══ Given data ══
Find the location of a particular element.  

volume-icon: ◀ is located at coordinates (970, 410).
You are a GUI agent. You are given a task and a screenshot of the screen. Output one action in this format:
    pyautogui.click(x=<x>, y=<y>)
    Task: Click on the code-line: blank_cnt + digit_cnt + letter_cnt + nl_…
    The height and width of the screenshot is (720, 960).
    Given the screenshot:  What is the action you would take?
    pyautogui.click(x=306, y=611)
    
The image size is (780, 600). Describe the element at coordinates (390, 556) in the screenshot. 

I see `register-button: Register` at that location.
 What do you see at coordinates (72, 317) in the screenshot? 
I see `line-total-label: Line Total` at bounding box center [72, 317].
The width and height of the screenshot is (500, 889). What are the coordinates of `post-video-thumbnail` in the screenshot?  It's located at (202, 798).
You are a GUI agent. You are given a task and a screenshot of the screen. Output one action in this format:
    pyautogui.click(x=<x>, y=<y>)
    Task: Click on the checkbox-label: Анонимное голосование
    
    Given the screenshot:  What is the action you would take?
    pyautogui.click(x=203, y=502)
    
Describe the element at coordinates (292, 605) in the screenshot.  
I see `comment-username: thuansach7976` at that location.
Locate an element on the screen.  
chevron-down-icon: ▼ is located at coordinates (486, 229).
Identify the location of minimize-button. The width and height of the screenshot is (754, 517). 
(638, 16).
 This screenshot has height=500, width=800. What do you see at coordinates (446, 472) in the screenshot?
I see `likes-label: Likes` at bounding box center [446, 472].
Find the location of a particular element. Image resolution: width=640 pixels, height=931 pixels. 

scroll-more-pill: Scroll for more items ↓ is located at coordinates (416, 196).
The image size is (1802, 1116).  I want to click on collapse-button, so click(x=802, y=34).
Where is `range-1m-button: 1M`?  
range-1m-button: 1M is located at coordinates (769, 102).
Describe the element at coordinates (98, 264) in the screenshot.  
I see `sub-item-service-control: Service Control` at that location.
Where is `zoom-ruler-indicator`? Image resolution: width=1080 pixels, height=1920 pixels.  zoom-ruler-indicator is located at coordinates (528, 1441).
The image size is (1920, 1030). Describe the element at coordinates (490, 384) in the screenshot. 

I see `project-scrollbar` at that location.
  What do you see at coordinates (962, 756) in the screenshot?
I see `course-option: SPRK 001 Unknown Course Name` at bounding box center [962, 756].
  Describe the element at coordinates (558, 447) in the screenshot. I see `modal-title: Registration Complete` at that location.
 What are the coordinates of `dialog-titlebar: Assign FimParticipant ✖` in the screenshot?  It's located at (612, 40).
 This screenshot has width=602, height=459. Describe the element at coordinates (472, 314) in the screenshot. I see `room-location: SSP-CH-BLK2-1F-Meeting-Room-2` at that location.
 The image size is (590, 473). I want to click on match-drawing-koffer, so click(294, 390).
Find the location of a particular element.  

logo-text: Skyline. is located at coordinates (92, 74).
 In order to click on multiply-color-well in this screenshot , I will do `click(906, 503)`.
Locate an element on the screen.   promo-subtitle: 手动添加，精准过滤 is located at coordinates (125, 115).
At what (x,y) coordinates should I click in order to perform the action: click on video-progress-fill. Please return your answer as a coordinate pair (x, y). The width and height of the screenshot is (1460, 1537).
═══
Exercise aim –
Rewrite all of the records, changing every "GUI agent" to "interface agent" and leaving everything else as it is.

Exercise solution –
Find the location of a particular element.  

volume-icon: ◀ is located at coordinates (970, 410).
You are a interface agent. You are given a task and a screenshot of the screen. Output one action in this format:
    pyautogui.click(x=<x>, y=<y>)
    Task: Click on the code-line: blank_cnt + digit_cnt + letter_cnt + nl_…
    The height and width of the screenshot is (720, 960).
    Given the screenshot:  What is the action you would take?
    pyautogui.click(x=306, y=611)
    
The image size is (780, 600). Describe the element at coordinates (390, 556) in the screenshot. 

I see `register-button: Register` at that location.
 What do you see at coordinates (72, 317) in the screenshot? 
I see `line-total-label: Line Total` at bounding box center [72, 317].
The width and height of the screenshot is (500, 889). What are the coordinates of `post-video-thumbnail` in the screenshot?  It's located at (202, 798).
You are a interface agent. You are given a task and a screenshot of the screen. Output one action in this format:
    pyautogui.click(x=<x>, y=<y>)
    Task: Click on the checkbox-label: Анонимное голосование
    
    Given the screenshot:  What is the action you would take?
    pyautogui.click(x=203, y=502)
    
Describe the element at coordinates (292, 605) in the screenshot.  
I see `comment-username: thuansach7976` at that location.
Locate an element on the screen.  
chevron-down-icon: ▼ is located at coordinates (486, 229).
Identify the location of minimize-button. The width and height of the screenshot is (754, 517). 
(638, 16).
 This screenshot has height=500, width=800. What do you see at coordinates (446, 472) in the screenshot?
I see `likes-label: Likes` at bounding box center [446, 472].
Find the location of a particular element. Image resolution: width=640 pixels, height=931 pixels. 

scroll-more-pill: Scroll for more items ↓ is located at coordinates (416, 196).
The image size is (1802, 1116).  I want to click on collapse-button, so click(x=802, y=34).
Where is `range-1m-button: 1M`?  
range-1m-button: 1M is located at coordinates (769, 102).
Describe the element at coordinates (98, 264) in the screenshot.  
I see `sub-item-service-control: Service Control` at that location.
Where is `zoom-ruler-indicator`? Image resolution: width=1080 pixels, height=1920 pixels.  zoom-ruler-indicator is located at coordinates (528, 1441).
The image size is (1920, 1030). Describe the element at coordinates (490, 384) in the screenshot. 

I see `project-scrollbar` at that location.
  What do you see at coordinates (962, 756) in the screenshot?
I see `course-option: SPRK 001 Unknown Course Name` at bounding box center [962, 756].
  Describe the element at coordinates (558, 447) in the screenshot. I see `modal-title: Registration Complete` at that location.
 What are the coordinates of `dialog-titlebar: Assign FimParticipant ✖` in the screenshot?  It's located at (612, 40).
 This screenshot has width=602, height=459. Describe the element at coordinates (472, 314) in the screenshot. I see `room-location: SSP-CH-BLK2-1F-Meeting-Room-2` at that location.
 The image size is (590, 473). I want to click on match-drawing-koffer, so click(294, 390).
Find the location of a particular element.  

logo-text: Skyline. is located at coordinates (92, 74).
 In order to click on multiply-color-well in this screenshot , I will do `click(906, 503)`.
Locate an element on the screen.   promo-subtitle: 手动添加，精准过滤 is located at coordinates (125, 115).
At what (x,y) coordinates should I click in order to perform the action: click on video-progress-fill. Please return your answer as a coordinate pair (x, y). The width and height of the screenshot is (1460, 1537).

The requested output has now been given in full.